(Rows of pointing data)
/---
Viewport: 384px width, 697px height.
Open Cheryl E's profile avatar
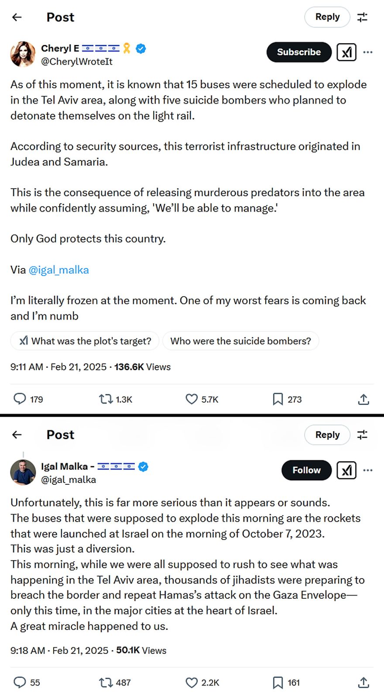pyautogui.click(x=23, y=54)
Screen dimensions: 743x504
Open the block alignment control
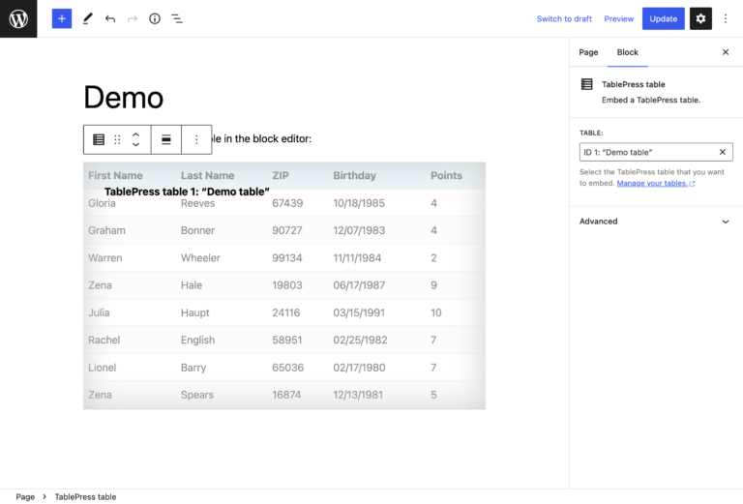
\---
#### [Task to carry out]
Can you convert every line of the records above into a Markdown table with the columns "Row" and "Line", skipping blank lines and leaving the pictures out?

#### [The answer]
| Row | Line |
|---|---|
| 1 | Viewport: 384px width, 697px height. |
| 2 | Open Cheryl E's profile avatar |
| 3 | pyautogui.click(x=23, y=54) |
| 4 | Screen dimensions: 743x504 |
| 5 | Open the block alignment control |